Can you afford the running costs?
Buying a car is just one part of the expense, and your choice of car can make a massive difference to the running costs. Insurance is going to be a huge consideration; especially as a new driver. New driver’s insurance attracts a larger premium because of the higher risk of accidents. You can and should check what insurance group the car you are looking to buy is before you buy it. Did you know, that you could spend thousands of pounds per year for some cars. Some insurers will refuse to offer a policy for new drivers who want to drive some types of cars, especially performance ones because the risk is just too high.
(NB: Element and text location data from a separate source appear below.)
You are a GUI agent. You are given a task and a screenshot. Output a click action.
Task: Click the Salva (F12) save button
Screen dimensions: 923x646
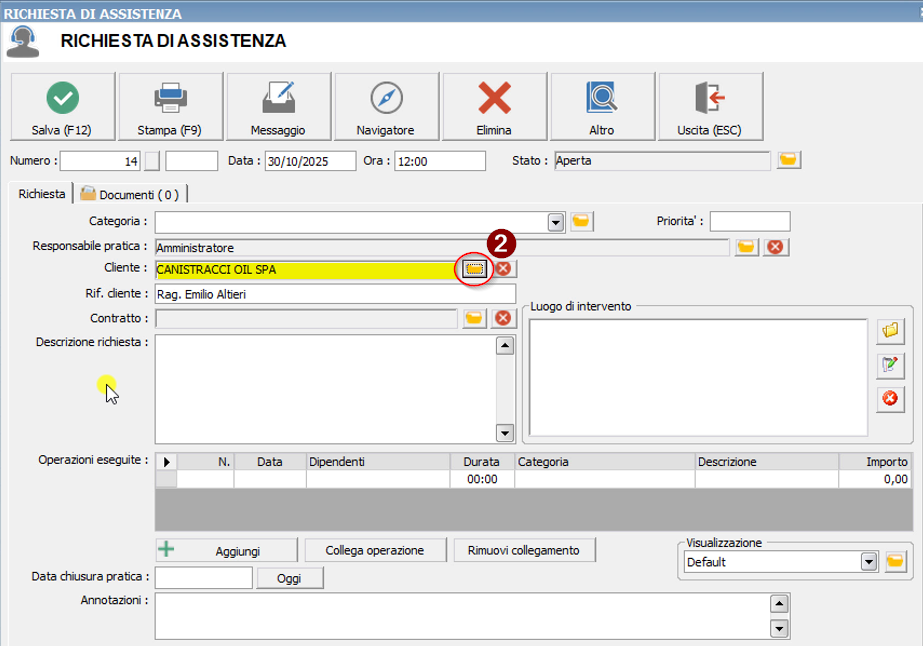click(x=62, y=107)
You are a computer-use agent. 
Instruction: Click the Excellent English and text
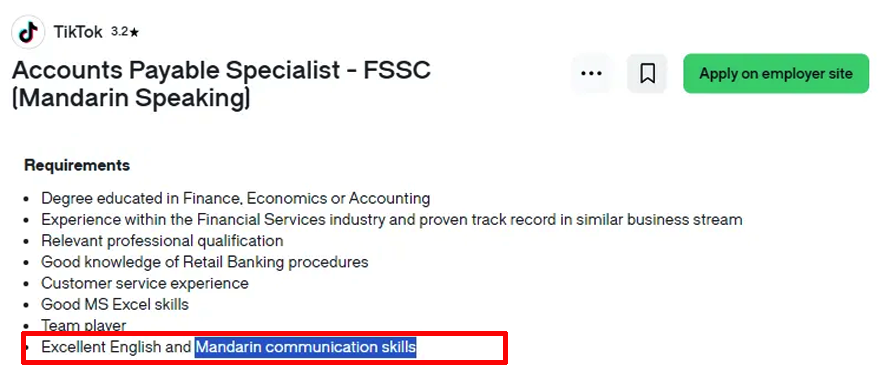pyautogui.click(x=116, y=347)
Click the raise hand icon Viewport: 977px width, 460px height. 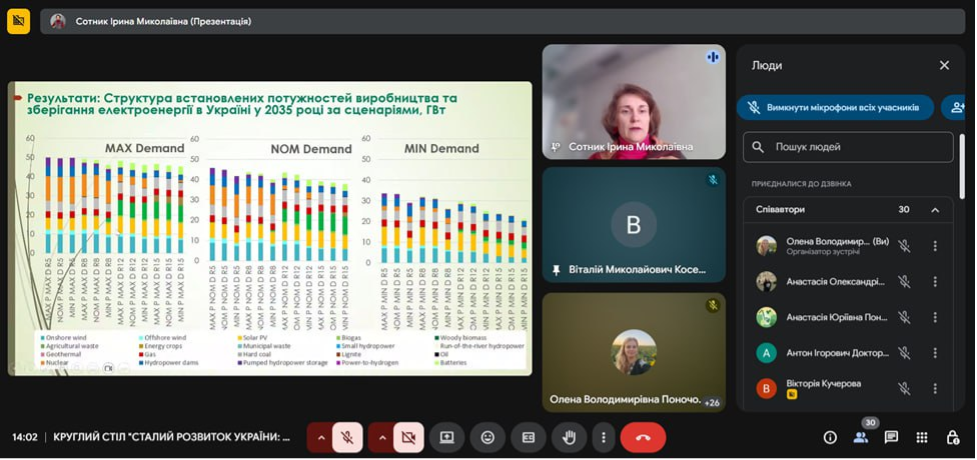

Other costs can include servicing and fuel costs. Simple things like the tyres can easily cost you in excess of £100 per tyre, sometimes much more for some cars. At the opposite side of the scale, many smaller cars can have tyres that cost almost half that. Fuel efficiency is another large factor. You have to realise that any quoted figure will be higher than your general day to day fuel efficiency. Often these figures are gained during optimum, low load speeds for long amounts of time. The last thing you want to do is to have to resort to borrow money from family, friends or even need to use payday loans or short term finance to pay for fuel or to replace a tyre just to be able to run your car.
Is it mechanically sound?
The final thing, is how mechanically sound is the car you are looking at? It is riskier to buy a car that has a small amount of MOT remaining, as this increases the chance that there is work needed to make the car roadworthy. If a car has a full MOT certificate, it means that the car has recently been inspected and judged to be safe. If you aren’t car savvy, getting someone to go with you to look at the car should be a must. You can also pay the AA to inspect a car before you buy it.
Hopefully these tips help you make the right choice with buying your first car. Enjoy your new-found freedom, and life on the road!